— Start STORED ROWS —

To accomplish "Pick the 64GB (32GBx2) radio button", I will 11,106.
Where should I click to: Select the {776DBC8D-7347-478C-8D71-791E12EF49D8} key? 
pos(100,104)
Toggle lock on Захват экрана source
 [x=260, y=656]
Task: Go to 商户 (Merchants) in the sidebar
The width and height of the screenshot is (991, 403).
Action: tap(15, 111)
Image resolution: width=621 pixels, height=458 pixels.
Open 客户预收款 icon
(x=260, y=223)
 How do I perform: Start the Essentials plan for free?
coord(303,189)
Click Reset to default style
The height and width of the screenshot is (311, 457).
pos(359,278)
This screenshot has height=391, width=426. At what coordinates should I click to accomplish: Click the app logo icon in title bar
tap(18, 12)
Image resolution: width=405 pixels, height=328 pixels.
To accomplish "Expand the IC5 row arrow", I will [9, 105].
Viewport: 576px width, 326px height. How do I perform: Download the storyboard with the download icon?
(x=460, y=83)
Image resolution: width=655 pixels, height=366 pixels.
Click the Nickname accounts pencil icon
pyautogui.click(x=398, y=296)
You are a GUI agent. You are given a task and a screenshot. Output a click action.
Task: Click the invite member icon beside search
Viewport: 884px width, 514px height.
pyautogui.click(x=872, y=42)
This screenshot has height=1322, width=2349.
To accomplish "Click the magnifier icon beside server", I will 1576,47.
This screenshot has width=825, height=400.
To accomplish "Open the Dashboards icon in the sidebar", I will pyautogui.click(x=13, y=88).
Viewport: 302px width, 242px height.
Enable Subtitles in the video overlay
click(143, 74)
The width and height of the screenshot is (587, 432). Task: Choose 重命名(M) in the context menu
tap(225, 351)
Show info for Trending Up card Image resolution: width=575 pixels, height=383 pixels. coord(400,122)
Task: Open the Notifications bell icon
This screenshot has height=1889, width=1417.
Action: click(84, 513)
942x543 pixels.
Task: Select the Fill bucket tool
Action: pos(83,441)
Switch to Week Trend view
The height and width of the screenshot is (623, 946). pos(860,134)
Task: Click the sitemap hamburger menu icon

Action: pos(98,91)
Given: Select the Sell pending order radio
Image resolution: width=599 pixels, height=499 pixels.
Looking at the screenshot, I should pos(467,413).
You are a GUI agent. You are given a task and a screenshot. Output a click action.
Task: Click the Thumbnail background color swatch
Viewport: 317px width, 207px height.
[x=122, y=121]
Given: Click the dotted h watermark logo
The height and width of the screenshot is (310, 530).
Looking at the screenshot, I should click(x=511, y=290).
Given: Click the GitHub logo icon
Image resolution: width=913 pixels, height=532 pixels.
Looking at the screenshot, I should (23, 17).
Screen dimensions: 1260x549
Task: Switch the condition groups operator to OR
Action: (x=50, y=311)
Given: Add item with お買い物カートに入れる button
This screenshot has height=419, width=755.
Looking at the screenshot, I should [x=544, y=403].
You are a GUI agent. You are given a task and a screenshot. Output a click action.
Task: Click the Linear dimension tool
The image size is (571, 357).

— End STORED ROWS —

Reproduce every one of the records above verbatim, line for line.

To accomplish "Pick the 64GB (32GBx2) radio button", I will 11,106.
Where should I click to: Select the {776DBC8D-7347-478C-8D71-791E12EF49D8} key? 
pos(100,104)
Toggle lock on Захват экрана source
 [x=260, y=656]
Task: Go to 商户 (Merchants) in the sidebar
The width and height of the screenshot is (991, 403).
Action: tap(15, 111)
Image resolution: width=621 pixels, height=458 pixels.
Open 客户预收款 icon
(x=260, y=223)
 How do I perform: Start the Essentials plan for free?
coord(303,189)
Click Reset to default style
The height and width of the screenshot is (311, 457).
pos(359,278)
This screenshot has height=391, width=426. At what coordinates should I click to accomplish: Click the app logo icon in title bar
tap(18, 12)
Image resolution: width=405 pixels, height=328 pixels.
To accomplish "Expand the IC5 row arrow", I will [9, 105].
Viewport: 576px width, 326px height. How do I perform: Download the storyboard with the download icon?
(x=460, y=83)
Image resolution: width=655 pixels, height=366 pixels.
Click the Nickname accounts pencil icon
pyautogui.click(x=398, y=296)
You are a GUI agent. You are given a task and a screenshot. Output a click action.
Task: Click the invite member icon beside search
Viewport: 884px width, 514px height.
pyautogui.click(x=872, y=42)
This screenshot has height=1322, width=2349.
To accomplish "Click the magnifier icon beside server", I will 1576,47.
This screenshot has width=825, height=400.
To accomplish "Open the Dashboards icon in the sidebar", I will pyautogui.click(x=13, y=88).
Viewport: 302px width, 242px height.
Enable Subtitles in the video overlay
click(143, 74)
The width and height of the screenshot is (587, 432). Task: Choose 重命名(M) in the context menu
tap(225, 351)
Show info for Trending Up card Image resolution: width=575 pixels, height=383 pixels. coord(400,122)
Task: Open the Notifications bell icon
This screenshot has height=1889, width=1417.
Action: click(84, 513)
942x543 pixels.
Task: Select the Fill bucket tool
Action: pos(83,441)
Switch to Week Trend view
The height and width of the screenshot is (623, 946). pos(860,134)
Task: Click the sitemap hamburger menu icon

Action: pos(98,91)
Given: Select the Sell pending order radio
Image resolution: width=599 pixels, height=499 pixels.
Looking at the screenshot, I should pos(467,413).
You are a GUI agent. You are given a task and a screenshot. Output a click action.
Task: Click the Thumbnail background color swatch
Viewport: 317px width, 207px height.
[x=122, y=121]
Given: Click the dotted h watermark logo
The height and width of the screenshot is (310, 530).
Looking at the screenshot, I should click(x=511, y=290).
Given: Click the GitHub logo icon
Image resolution: width=913 pixels, height=532 pixels.
Looking at the screenshot, I should (23, 17).
Screen dimensions: 1260x549
Task: Switch the condition groups operator to OR
Action: (x=50, y=311)
Given: Add item with お買い物カートに入れる button
This screenshot has height=419, width=755.
Looking at the screenshot, I should [x=544, y=403].
You are a GUI agent. You are given a task and a screenshot. Output a click action.
Task: Click the Linear dimension tool
The image size is (571, 357).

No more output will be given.